#### [EXERCISE GOAL]
Return the lines below exactly, please, from the one containing "Task: Open the 全部 filter dropdown" through the last one, both included, and leave out any pictures.

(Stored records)
:::::

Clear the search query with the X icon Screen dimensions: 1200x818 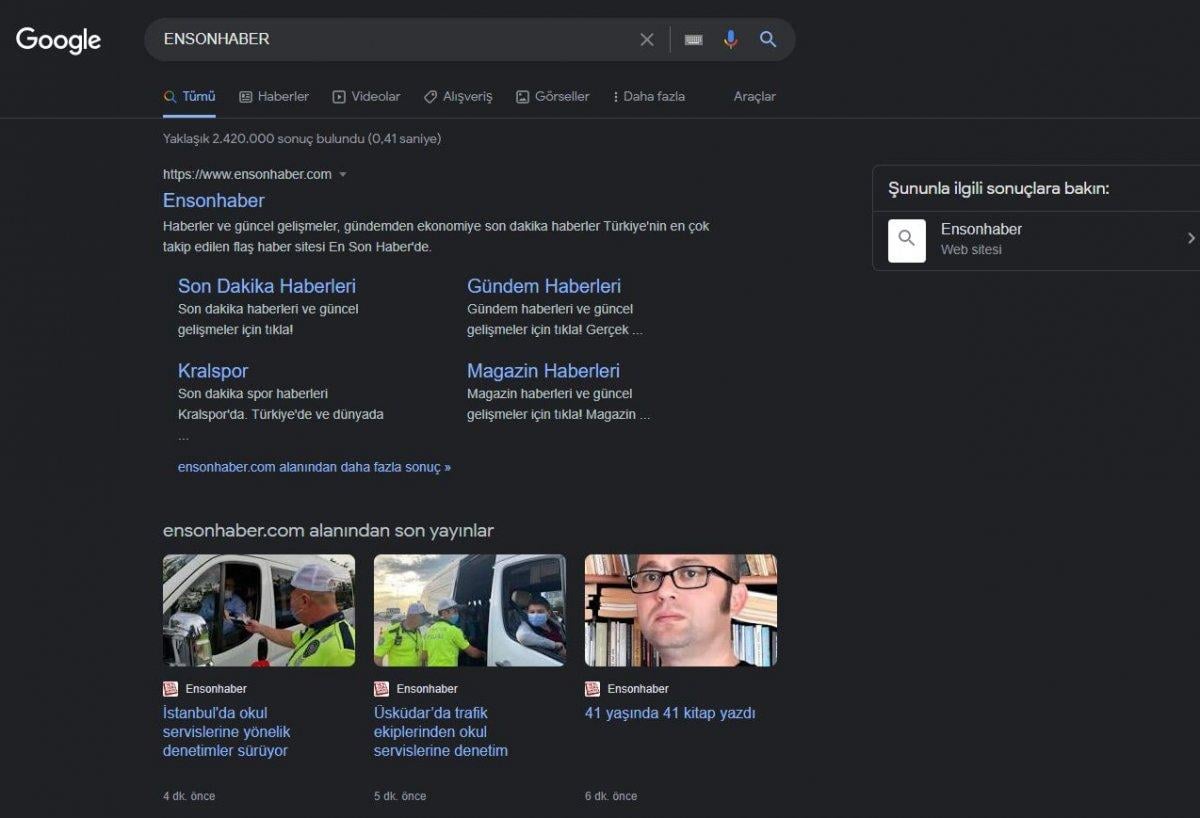click(x=646, y=39)
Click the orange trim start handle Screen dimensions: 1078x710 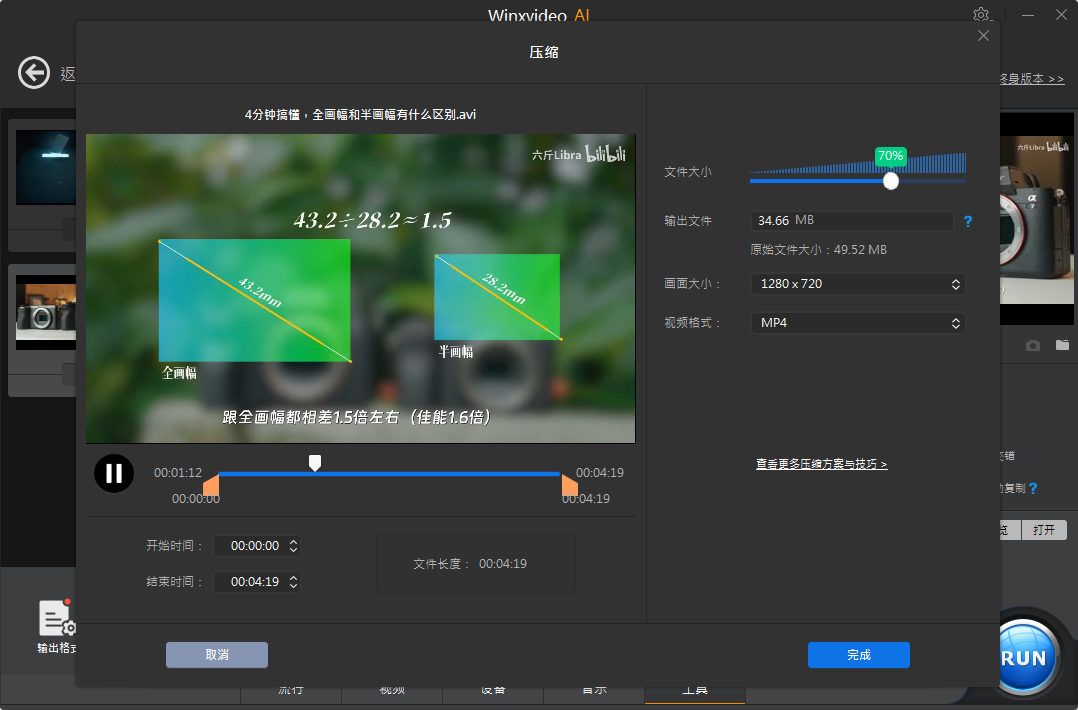(211, 486)
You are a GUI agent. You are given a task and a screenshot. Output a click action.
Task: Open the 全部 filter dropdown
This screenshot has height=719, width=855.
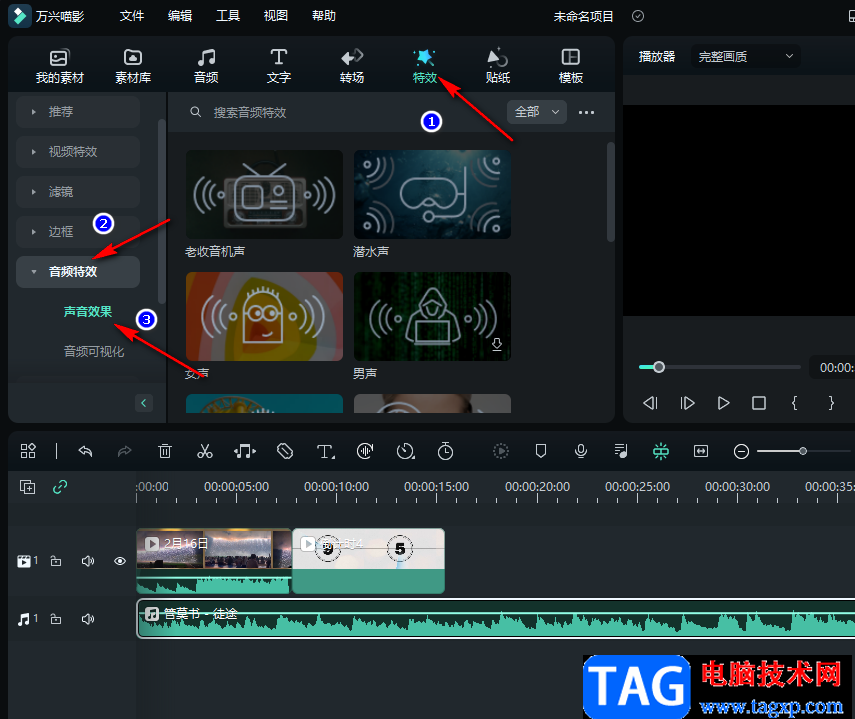(536, 112)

:::::

#### [SOLUTION TO THE EXERCISE]
Task: Open the 全部 filter dropdown
This screenshot has height=719, width=855.
(536, 112)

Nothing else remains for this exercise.